Queridos hermanos y amigos (pequeño rebaño reunido aquí en la iglesia del Sagrario para darle gracias al Padre por la ofrenda de Su Hijo y por habernos reunido en el Cuerpo de Cristo, en la Iglesia).
Queridos hermanos, que nos seguís a través de las cámaras de la televisión y que, sin conocer vuestros rostros y sin saber vuestros nombres, sin embargo, todos formamos parte de ese mismo Cuerpo de Cristo, que ahora mismo, unido al Señor, intercede por el mundo, ruega por los difuntos, suplica el consuelo y el alivio para las familias de los enfermos y de los difuntos, y pide al Señor que sostenga a todo el personal que trabaja cerca de los enfermos, de una manera o de otra. Y también a todos los que, en estos días de silencio, del mundo y del ruido del mundo, llevan alimentos de una parte a otra, transportan los bienes indispensables y los instrumentos médicos, y los farmacéuticos.

Todos nos unimos como en el Calvario del Señor. Mejor dicho, el Señor nos asume a todos, a nuestras ansiedades, a nuestras preocupaciones y a nuestros dolores, y los ofrece junto con Su Cuerpo al Padre.

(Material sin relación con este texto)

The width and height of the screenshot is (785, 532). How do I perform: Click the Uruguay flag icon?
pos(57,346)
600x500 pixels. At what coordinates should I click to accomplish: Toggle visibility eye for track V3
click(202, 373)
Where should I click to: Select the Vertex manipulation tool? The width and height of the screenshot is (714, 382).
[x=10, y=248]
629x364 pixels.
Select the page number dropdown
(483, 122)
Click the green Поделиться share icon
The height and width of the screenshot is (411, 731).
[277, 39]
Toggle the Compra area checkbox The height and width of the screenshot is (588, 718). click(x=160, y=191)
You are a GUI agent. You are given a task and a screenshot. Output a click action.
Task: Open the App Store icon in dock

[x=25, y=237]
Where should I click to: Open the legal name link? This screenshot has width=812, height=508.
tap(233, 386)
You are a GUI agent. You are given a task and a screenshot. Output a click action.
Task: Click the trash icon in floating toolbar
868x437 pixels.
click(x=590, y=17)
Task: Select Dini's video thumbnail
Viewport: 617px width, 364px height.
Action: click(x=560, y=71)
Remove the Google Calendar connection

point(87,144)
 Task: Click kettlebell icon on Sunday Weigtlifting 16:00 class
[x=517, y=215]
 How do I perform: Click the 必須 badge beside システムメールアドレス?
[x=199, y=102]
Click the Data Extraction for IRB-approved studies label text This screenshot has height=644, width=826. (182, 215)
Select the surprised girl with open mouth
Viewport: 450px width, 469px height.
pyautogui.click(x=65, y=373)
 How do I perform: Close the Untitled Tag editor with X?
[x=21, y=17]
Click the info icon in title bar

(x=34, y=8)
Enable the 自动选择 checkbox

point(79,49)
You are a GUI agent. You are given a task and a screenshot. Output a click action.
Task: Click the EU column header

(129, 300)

En las lecturas de estos días, a medida que nos acercamos a la Pasión del Señor, uno percibe con una densidad, como que se masca en el aire, el clima previo a la Pasión. Hoy, la traición de Judas, la preocupación de los discípulos al darse cuenta de que Jesús está como iniciando a despedirse de ellos… y hoy nos damos cuenta de que estos relatos no son simplemente el objeto de un tema para un artista representarlo en un cuadro, o para un músico el hacer una gran pieza musical, que las hay que son verdaderas piezas de oración (las hay muchas, muchísimas). Yo, desde que éramos seminaristas, el día de Viernes Santo nos solíamos juntar unos cuantos seminaristas, o todos los que podíamos, para oír juntos “La Pasión según San Mateo”, de Bach, siguiéndola con el texto. Y tantos momentos de ese oratorio precioso y tremendo, nos ayudaban, nos han ayudado muchas veces a vivir la Pasión.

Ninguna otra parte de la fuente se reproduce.